Gebärdensprache hat sich bisher nicht für den Alltagsgebrauch praktikabel verschriftlichen lassen, obwohl es mehrere Ansätze dazu gibt. Für wissenschaftliche Zwecke existieren „Notationssysteme“ wie z. B. das HamNoSys (Hamburger Notationssystem)[2]; diese arbeiten z. B. mit der Zerlegung jeder Gebärde in Handform, Handstellung, Ausführungsbereich, Bewegungsausführung etc. und jeweils entsprechenden Symbol-Darstellungen. Die in Anlehnung an das englische SignWriting[3] von Valerie Sutton[4] entwickelte GebärdenSchrift findet nur bei Schülern im Landesbildungszentrum für Hörgeschädigte in Osnabrück und in Nicaragua Anwendung. Sie wird mit Erfolg ab der ersten Klasse eingesetzt.

Häufiger werden Gebärden durch Glossentranskription verschriftlicht, ein Verfahren, bei dem Einzelwörter oder mit Bindestrich versehenen Wortketten der Lautsprache als Code für Gebärden dienen, immer ausgeschrieben in Großbuchstaben. Dieses Verfahren ist recht unvollständig und kann nicht alles wiedergeben, was von Gebärden-Sprechern ausgesandt wird. Die Wortkoden sind zudem nicht immer einheitlich festgelegt.

Manuelle Kodierungssysteme für die deutsche Sprache[Bearbeiten]

Von der Gebärdensprache abzugrenzen sind die sogenannten manuell-visuellen Kodierungssysteme der deutschen Sprache:

Gebärdensprache in nationalen Gesetzen[Bearbeiten]

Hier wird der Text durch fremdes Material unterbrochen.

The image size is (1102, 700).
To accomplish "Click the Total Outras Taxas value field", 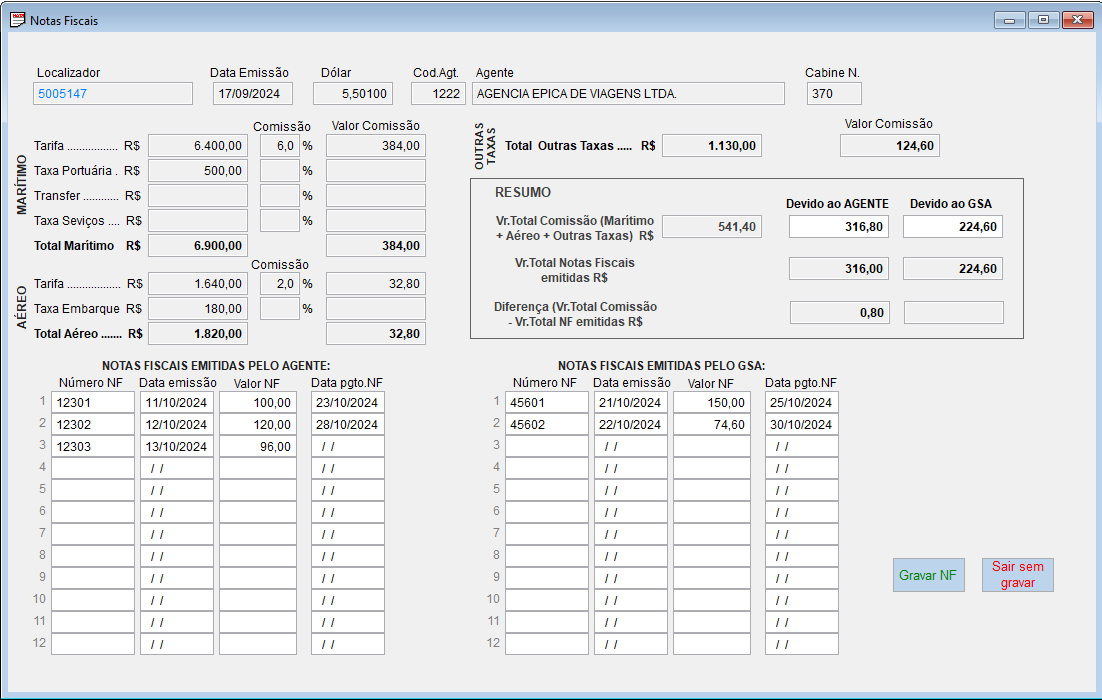I will [711, 145].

Es gab und gibt Anstrengungen, die Gebärdensprachen gesetzlich zu verankern. In Schweden wurde die dortige Schwedische Gebärdensprache bereits 1981 als Minderheitensprache anerkannt. Auch Uganda hat schon vor 2000 dessen Gebärdensprache verfassungsrechtlich bestätigt. Seit dem 27. Februar 2005 ist im Schweizer Kanton Zürich verfassungsmäßig anerkannt, dass die Gebärdensprache auch zur Sprachenfreiheitgehört. Das österreichische Parlament nahm im Juli 2005 die Gebärdensprache als anerkannte Minderheitensprache in die Bundesverfassung (Art. 8, Abs. 3) auf. Seit 2006 ist die Neuseeländische Gebärdensprache(NZSL) neben Englisch und Māori die offizielle Amtssprache Neuseelands.